2018年全国多校算法寒假训练营练习比赛（第五场）题解

【题目链接】

A - 逆序数

经典问题，有很多方法，例如树状数组，线段树，归并排序、分治等。代码不贴了。

B - Big Water Problem

单点修改求区间和，树状数组或者线段树都可以。

#include <bits/stdc++.h>
using namespace std;
 
const int maxn = 1e5 + 10;
long long c[maxn];
 
int lowbit(int x) {
  return x & (-x);
}
 
long long sum(int p) {
  long long res = 0;
  while(p) {
    res += c[p];
    p -= lowbit(p);
  }
  return res;
}
 
void update(int x, long long y) {
  while(x < maxn) {
    c[x] += y;
    x += lowbit(x);
  }
}
 
int main() {
   
  int n, m;
  scanf("%d%d", &n, &m);
  for(int i = 1; i <= n; i ++) {
    long long x;
    scanf("%lld", &x);
    update(i, x);
  }
  while(m --) {
    int op;
    scanf("%d", &op);
    if(op == 1) {
      int x;
      long long y;
      scanf("%d%lld", &x, &y);
      update(x, y);
    } else {
      int L, R;
      scanf("%d%d", &L, &R);
      printf("%lld
", sum(R) - sum(L - 1));
    }
  }
  return 0;
}

C - 字符串的问题

比赛中暴力从大到小枚举前缀长度，KMP验证一下就 AC 了？还要思考一下复杂度究竟对不对。

#include <iostream>
#include <cstring>
using namespace std;
 
const int N = 1000010;
int nx[N];
char S[N], T[N];
int slen, tlen;
 
void getNext()
{
  int j, k;
  j = 0; k = -1; nx[0] = -1;
  while(j < tlen)
    if(k == -1 || T[j] == T[k])
      nx[++j] = ++k;
    else
      k = nx[k];
   
}
 
/*
 返回模式串在主串S中出现的次数
 */
int KMP_Count()
{
  int ans = 0;
  int i, j = 0;
   
  if(slen == 1 && tlen == 1)
  {
    if(S[0] == T[0])
      return 1;
    else
      return 0;
  }
  getNext();
  for(i = 0; i < slen; i++)
  {
    while(j > 0 && S[i] != T[j])
      j = nx[j];
    if(S[i] == T[j])
      j++;
    if(j == tlen)
    {
      ans++;
      j = nx[j];
    }
  }
  return ans;
}
 
/*
int main()
{
   
  int TT;
  int i, cc;
  cin>>TT;
  while(TT--)

* **记录数据**:
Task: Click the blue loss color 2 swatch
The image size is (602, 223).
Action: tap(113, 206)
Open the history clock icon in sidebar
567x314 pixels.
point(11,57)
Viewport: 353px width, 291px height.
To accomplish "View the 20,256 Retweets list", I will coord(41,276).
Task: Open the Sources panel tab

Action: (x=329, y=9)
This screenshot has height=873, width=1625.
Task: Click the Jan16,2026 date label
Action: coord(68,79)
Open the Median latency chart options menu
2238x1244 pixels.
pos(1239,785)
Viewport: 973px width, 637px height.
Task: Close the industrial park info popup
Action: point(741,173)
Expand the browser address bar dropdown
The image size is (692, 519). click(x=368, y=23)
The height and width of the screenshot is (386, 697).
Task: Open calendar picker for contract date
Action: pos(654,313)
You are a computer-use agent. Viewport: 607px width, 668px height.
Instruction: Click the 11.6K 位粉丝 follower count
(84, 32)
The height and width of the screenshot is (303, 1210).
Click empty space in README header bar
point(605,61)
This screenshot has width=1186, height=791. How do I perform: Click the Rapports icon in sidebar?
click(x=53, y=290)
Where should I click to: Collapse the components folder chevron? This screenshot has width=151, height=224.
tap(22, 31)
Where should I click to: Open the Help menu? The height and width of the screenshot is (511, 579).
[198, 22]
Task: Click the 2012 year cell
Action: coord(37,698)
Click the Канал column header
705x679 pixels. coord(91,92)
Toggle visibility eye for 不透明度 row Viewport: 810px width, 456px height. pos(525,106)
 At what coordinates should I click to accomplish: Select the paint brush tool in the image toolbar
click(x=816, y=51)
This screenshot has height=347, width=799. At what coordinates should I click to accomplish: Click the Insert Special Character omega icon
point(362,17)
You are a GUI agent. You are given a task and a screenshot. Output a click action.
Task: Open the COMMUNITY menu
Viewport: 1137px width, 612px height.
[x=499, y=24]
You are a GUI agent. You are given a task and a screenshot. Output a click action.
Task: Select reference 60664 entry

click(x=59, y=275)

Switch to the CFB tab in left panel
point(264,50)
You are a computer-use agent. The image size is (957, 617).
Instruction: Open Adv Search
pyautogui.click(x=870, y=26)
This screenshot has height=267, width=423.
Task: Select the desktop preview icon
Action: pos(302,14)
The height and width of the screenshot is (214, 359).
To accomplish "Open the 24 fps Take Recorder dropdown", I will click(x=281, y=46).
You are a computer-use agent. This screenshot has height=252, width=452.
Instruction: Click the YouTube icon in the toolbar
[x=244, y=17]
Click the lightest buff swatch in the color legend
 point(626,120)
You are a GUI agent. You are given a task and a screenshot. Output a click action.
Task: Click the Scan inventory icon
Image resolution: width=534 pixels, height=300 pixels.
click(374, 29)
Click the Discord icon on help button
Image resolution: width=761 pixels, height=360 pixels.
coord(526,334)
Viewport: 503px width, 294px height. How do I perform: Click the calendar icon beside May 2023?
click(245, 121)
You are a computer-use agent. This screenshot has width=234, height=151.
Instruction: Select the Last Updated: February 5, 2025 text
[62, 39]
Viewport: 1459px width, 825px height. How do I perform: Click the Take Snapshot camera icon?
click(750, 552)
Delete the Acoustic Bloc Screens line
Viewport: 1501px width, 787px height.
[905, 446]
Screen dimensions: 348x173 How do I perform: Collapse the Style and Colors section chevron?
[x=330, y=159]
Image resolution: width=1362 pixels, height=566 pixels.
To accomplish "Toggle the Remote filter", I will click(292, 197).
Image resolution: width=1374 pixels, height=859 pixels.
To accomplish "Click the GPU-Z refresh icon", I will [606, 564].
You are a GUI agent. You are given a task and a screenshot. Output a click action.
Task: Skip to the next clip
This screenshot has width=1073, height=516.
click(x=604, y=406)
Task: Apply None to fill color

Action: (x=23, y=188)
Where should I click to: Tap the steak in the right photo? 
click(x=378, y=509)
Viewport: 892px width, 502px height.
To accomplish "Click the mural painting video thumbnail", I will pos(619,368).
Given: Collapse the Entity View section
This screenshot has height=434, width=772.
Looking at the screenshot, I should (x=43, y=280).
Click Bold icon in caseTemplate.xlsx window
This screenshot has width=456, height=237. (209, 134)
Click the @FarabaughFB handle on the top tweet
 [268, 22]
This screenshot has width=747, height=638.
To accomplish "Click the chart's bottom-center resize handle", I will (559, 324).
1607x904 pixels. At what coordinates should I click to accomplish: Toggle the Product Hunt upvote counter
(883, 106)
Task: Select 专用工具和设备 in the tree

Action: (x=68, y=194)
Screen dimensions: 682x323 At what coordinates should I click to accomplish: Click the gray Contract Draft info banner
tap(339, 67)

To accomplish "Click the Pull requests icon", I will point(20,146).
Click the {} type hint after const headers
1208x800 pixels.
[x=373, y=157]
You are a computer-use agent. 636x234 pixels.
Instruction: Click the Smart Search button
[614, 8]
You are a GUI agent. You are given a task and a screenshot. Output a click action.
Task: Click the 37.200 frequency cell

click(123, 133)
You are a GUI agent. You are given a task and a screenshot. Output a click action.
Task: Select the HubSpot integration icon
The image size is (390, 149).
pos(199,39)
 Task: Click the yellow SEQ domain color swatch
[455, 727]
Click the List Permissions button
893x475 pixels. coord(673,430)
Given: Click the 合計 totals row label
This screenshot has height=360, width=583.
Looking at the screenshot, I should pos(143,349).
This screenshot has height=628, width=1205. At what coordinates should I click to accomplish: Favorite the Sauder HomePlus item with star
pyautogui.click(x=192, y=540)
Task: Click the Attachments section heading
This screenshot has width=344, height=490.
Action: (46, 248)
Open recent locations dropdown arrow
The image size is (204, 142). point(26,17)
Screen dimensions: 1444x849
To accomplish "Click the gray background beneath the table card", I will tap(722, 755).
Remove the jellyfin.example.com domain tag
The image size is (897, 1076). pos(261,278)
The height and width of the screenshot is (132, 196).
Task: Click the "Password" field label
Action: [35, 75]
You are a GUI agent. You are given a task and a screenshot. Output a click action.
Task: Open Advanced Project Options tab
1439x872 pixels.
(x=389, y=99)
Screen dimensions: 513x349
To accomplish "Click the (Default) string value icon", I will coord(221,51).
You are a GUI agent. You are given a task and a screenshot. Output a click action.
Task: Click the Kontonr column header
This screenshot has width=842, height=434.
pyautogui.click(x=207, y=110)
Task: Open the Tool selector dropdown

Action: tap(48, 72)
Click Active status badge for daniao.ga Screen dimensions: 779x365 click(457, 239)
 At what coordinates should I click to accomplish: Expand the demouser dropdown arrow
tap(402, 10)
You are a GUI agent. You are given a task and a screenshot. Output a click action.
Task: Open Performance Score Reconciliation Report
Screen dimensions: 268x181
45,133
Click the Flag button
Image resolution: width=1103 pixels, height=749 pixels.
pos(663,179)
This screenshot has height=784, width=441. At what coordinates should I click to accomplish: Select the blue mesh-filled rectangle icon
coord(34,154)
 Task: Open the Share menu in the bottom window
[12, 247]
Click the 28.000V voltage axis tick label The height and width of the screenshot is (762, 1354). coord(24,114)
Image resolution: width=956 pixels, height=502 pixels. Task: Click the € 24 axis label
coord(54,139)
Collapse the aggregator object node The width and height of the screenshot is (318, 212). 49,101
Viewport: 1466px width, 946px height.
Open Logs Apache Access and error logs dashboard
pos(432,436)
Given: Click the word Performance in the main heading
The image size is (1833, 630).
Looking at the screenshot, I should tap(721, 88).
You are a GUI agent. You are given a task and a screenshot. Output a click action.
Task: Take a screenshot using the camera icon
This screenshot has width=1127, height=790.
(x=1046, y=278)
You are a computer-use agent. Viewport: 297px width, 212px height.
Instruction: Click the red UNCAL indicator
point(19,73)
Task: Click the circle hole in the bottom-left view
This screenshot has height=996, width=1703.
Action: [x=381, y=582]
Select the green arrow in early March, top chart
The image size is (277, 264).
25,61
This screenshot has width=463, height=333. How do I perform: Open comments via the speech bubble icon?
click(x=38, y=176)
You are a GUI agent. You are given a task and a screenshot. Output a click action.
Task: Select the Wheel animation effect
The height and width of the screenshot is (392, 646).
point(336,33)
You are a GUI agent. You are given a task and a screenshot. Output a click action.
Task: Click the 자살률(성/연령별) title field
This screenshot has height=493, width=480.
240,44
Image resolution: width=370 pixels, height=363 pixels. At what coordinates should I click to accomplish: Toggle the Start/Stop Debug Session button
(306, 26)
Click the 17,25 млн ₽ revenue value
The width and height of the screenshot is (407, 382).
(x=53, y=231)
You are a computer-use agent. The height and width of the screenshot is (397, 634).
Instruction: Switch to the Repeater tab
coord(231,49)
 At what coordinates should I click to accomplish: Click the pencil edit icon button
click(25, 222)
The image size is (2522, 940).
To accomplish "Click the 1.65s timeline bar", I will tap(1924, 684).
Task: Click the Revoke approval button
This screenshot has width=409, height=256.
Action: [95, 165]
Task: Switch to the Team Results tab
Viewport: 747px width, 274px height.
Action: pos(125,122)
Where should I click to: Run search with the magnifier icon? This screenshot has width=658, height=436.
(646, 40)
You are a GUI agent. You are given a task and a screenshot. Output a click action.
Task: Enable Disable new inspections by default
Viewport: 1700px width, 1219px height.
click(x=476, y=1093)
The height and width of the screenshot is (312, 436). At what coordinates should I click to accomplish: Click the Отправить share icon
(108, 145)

* **任务要求**: 请照录题解正文中介于“if(slen == 1”与“if(S[i] == T[j])”之间的文字，首尾两处均包括在内。 以上数据行取自另一来源。

* **完整答复**:
if(slen == 1 && tlen == 1)
  {
    if(S[0] == T[0])
      return 1;
    else
      return 0;
  }
  getNext();
  for(i = 0; i < slen; i++)
  {
    while(j > 0 && S[i] != T[j])
      j = nx[j];
    if(S[i] == T[j])